Hacker News new | ask | show | jobs
by incomingpain 75 days ago
The LLM people call it "safety" but in reality its censorship and conformity. Yet, it's trivial to get them to talk about how to make a bomb or whatever. It's mostly political in nature.

https://www.trackingai.org/political-test

You dont accidentally end up entirely left wing libertarian.

1 comments

That quadrant is where basically all "Western" mainstream academia sits, and has for quite a long time, and they write an awful lot.

I am a little surprised that the influence of online "influencer"-speak and marketing, being so voluminous and evident in the things' writing styles, hasn't dragged them other directions, though. Nor the enormous amount of socially authoritarian social media posting. I suppose the former is so empty of actual philosophical content (or, indeed, anything of substance) that it might have little effect, but the latter... that's weird. Maybe they're down-ranking by tone (angrier = lower-rank) which would sharply elevate academic-style writing, assuring a tendency toward economically-left liberalism.

I dont agree with the premise that is where academia sits. University of Dallas or University of Calgary is not going to show up in the far left. Not to mention religious universities like Redeemer in Hamilton.

In fact, it should balance out, especially over centuries of global content. There's absolutely no chance that the training data itself is the bias. IT's the filtering and labelling of the content that introduces the bias.

The AI companies are taking left wing content and labelling them "high quality prestige" and then looking at right wing content and labelling it "opinion low quality" or whatever. That is where the bias is occurring.

> In fact, it should balance out, especially over centuries of global content.

I do kinda wonder how this is divided up. I wouldn't be surprised if the median authorship-of-a-word age in these things' training sets is post-smartphone. Consider the sheer volume of video uploaded to Youtube in a day (and corresponding volume of transcript text) and that posting on a social media site or sending an email is way lower-effort than that. The amount of material we've been able to more-or-less durably record in the last couple decades dwarfs everything that came before.

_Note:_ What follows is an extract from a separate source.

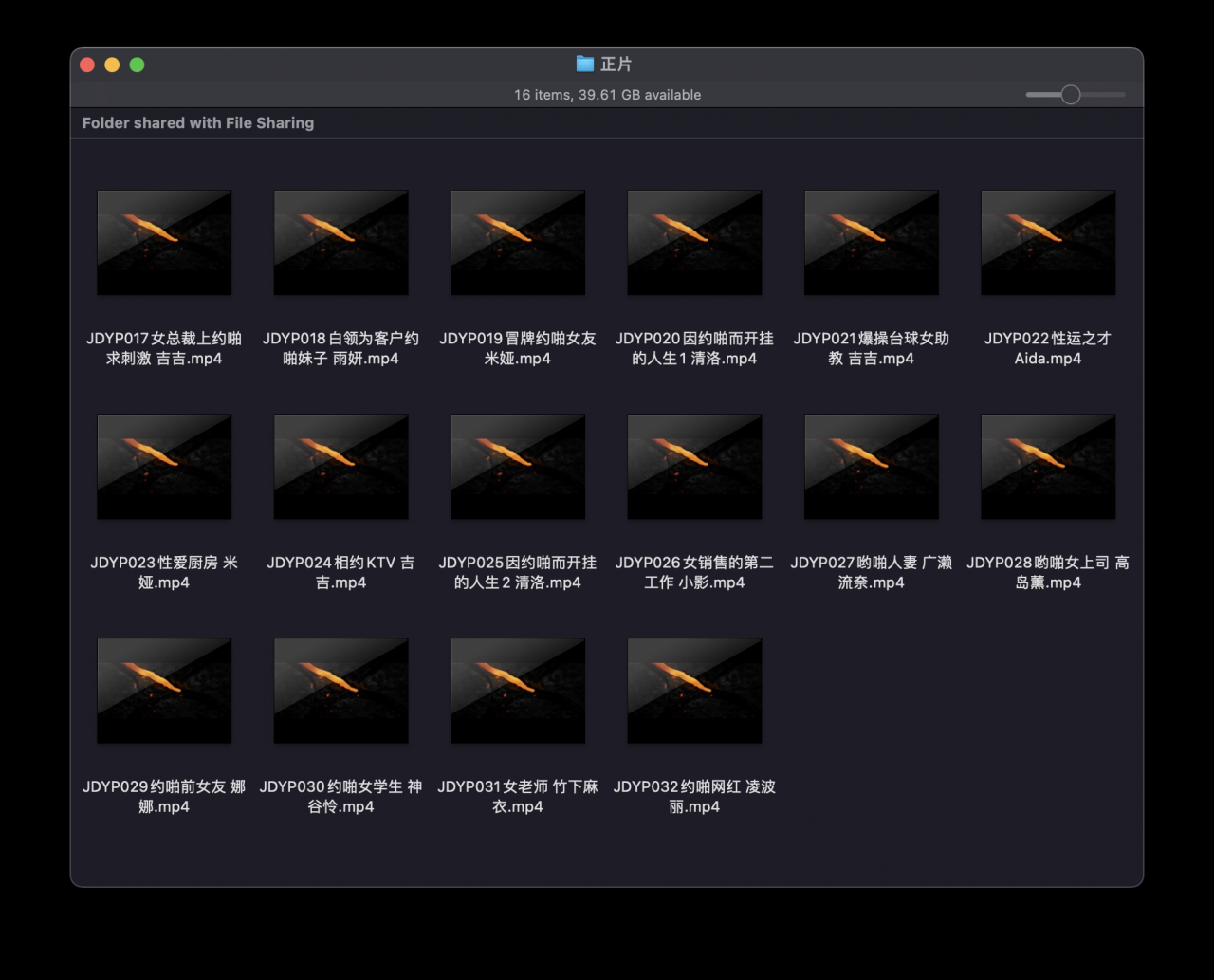The height and width of the screenshot is (980, 1214).
Task: Select the JDYP025 video thumbnail
Action: click(518, 467)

Choices of languages to ingest would also tend to make it a bit less "global" than might be ideal.

> IT's the filtering and labelling of the content that introduces the bias.

Oh, I agree and mentioned that some factor must be adjusting them away from the right. There's just far too much pro-authoritarianism and economically right-wing writing (to include Web posts, podcast or digitized radio show transcripts, et c) for them not to lean farther that way without some form of adjustment going on, even if it's only tone-based (and sure, there's probably more than that going on)

The trouble is these data sets per se can hardly be called unbiased with respect to most any plausibly-useful reference point one might choose, so whether they adjust or not, the result will be some kind of bias, except with respect to the training dataset itself (obviously). Like, the sheer count of the positive representations of an idea in the data they've been able to get ahold of means neither that it's as commonly-positively-regarded in the wild as it appears from that narrow window (see: many observations about how very-few readers of social media or forums et c. post anything) nor (separately) that it's better-supported by evidence or reason or what-have-you than alternatives.